Where to begin? Yes, of course the true white racists out there most certainly voted against Obama. Others voted against him because they were Republicans, conservatives, or disagreed with his policies. In contrast, Obama enjoyed widespread white support from Democrats and liberals. Many who voted against Obama because they opposed his policies still felt a sense of pride that America had crossed another barrier and elected our first black president. They hoped that his presidency would advance the cause of reconciliation.

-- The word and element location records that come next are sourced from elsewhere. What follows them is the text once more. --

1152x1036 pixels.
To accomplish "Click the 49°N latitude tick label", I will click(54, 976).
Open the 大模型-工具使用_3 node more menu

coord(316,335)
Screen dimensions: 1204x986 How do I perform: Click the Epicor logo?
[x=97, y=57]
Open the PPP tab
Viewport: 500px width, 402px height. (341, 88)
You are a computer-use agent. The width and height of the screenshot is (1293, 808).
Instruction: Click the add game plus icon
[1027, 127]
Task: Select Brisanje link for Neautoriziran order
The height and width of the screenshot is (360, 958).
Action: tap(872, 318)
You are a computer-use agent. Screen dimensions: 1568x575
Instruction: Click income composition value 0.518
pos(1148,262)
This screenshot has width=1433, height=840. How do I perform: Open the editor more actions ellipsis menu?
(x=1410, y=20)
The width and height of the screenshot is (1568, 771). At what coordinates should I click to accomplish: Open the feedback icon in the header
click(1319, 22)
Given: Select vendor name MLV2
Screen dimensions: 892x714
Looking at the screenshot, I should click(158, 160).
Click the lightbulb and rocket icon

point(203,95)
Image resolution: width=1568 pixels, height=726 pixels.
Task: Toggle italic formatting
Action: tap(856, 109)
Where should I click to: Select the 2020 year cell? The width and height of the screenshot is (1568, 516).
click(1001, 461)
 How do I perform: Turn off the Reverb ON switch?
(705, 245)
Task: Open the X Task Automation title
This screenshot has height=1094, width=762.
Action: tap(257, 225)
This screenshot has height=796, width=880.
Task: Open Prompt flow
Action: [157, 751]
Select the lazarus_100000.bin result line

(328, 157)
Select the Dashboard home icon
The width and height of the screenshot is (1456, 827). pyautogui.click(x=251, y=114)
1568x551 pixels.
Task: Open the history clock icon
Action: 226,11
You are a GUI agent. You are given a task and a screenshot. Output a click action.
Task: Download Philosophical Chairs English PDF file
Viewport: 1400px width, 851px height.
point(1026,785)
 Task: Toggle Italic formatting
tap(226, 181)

Obama did not live up to that. Mostly, he did not handle racial incidents well. His choice for attorney general, Eric Holder, was a disaster in many areas (Operation Fast and Furious), and his own statements on race only exacerbated the issue. To LeVine, however, his point seems to be if you voted against Obama, you are a racist. If you voted for Trump, you are a racist. What kind of scholarly thinking is this coming out of our universities?

And LeVine's anti-whiteness hysteria just goes on and on. Never mind how divisive it is at a time when we as Americans should be standing together. Most of us are trying, but this kind of rhetoric does not help. Yet, this is what you get on American college campuses these days to say nothing of Al Jazeera.

So to Mr Ignatiev, whoever you were, I say rest in peace. Too bad for you that you have university professors like Mark LeVine doing your obituaries. After all, when a man dies, his obituary should invoke respect and sadness, not laughter.